L’Unité des enquêtes spéciales (« l’UES » ou « l’Unité ») est un organisme civil d’exécution de la loi qui enquête sur les incidents mettant en cause un agent et impliquant un décès, une blessure grave, la décharge d’une arme à feu contre une personne ou une allégation d’agression sexuelle. Selon la définition de la Loi de 2019 sur l’Unité des enquêtes spéciales (Loi sur l’UES), « agents » s’entend des agents de police, des agents spéciaux employés par la Commission des parcs du Niagara et des agents de la paix en vertu de la Loi sur l’Assemblée législative. La compétence de l’UES s’étend à plus de 50 corps de police municipaux, régionaux et provinciaux en Ontario.

En vertu de la Loi sur l’UES, le directeur de l’UES doit établir, d’après les preuves recueillies dans le cadre d’une enquête, s’il existe des motifs raisonnables de croire qu’un agent a commis une infraction criminelle. Si de tels motifs existent, le directeur a le pouvoir de faire porter une accusation criminelle contre cet agent.
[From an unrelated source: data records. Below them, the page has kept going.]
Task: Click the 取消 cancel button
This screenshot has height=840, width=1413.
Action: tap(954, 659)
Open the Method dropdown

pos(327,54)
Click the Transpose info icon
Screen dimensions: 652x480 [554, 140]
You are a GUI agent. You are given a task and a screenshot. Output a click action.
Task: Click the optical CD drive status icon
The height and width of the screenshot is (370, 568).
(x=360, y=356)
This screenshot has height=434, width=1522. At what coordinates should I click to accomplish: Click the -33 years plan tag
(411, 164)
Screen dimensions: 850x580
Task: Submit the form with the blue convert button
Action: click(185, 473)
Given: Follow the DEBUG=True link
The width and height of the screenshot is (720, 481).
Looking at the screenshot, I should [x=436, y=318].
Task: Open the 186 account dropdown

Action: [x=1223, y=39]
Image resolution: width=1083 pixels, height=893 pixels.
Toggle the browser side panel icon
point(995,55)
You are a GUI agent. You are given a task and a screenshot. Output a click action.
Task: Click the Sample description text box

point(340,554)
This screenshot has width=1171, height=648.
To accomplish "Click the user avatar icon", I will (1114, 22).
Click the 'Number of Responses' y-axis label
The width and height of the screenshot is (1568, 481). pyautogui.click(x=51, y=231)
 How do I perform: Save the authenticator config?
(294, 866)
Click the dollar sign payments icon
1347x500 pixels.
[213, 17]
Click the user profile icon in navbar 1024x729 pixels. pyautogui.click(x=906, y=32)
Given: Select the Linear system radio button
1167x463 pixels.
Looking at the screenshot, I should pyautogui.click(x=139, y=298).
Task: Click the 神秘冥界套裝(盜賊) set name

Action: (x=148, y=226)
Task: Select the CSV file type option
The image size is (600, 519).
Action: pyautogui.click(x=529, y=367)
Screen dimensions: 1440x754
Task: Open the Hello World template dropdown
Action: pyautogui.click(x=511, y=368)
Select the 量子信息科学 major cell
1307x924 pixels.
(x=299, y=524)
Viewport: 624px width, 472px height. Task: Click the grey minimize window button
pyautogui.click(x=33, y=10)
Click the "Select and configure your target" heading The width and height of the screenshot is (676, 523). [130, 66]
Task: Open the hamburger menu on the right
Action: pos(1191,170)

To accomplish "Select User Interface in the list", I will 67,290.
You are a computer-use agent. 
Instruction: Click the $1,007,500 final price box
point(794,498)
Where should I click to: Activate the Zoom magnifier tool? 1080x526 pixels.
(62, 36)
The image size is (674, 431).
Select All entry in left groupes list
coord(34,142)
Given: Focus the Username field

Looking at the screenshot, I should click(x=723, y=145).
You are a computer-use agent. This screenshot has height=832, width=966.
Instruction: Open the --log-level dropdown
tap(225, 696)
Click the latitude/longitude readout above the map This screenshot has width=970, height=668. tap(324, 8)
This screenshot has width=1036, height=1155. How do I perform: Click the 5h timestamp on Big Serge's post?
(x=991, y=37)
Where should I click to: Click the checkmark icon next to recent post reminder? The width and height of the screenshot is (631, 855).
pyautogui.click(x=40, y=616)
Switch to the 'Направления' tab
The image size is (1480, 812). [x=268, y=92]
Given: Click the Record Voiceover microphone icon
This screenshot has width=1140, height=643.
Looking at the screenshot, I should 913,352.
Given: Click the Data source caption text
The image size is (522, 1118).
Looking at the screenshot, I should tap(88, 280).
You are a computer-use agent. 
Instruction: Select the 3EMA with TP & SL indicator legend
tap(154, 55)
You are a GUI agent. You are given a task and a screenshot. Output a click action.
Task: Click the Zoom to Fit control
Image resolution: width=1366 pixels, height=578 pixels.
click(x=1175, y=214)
Par contre, en l’absence de tels motifs, le directeur ne peut pas porter d’accusation. Dans ce cas, un rapport d’enquête est rédigé et rendu public, sauf s’il portait sur des allégations d’agression sexuelle, auquel cas le directeur de l’UES peut consulter la personne concernée et exercer son pouvoir discrétionnaire de ne pas publier le rapport pour protéger la vie privée de la personne concernée.

Restrictions concernant la divulgation de renseignements

Loi de 2019 sur l’Unité des enquêtes spéciales

En vertu de l’article 34, certains renseignements peuvent être omis de ce rapport, notamment :
  • le nom d’un agent impliqué, d’un agent témoin, d’un témoin civil ou d’une personne concernée, ainsi que tout renseignement permettant d’identifier ces personnes; 
  • des renseignements qui pourraient amener à ce que l’identité d’une personne ayant signalé avoir été agressée sexuellement soit révélée dans le contexte de l’agression sexuelle; 
  • des renseignements qui, de l’avis du directeur de l’UES, peuvent présenter un risque de préjudice grave pour une personne; 
  • des renseignements qui divulguent des techniques ou méthodes d’enquête; 
  • des renseignements dont la diffusion est interdite ou restreinte par la loi; 
  • des renseignements pour lesquels la protection de la vie privée d’une personne obtenue grâce à leur non-publication l’emporte clairement sur l’intérêt public de les publier.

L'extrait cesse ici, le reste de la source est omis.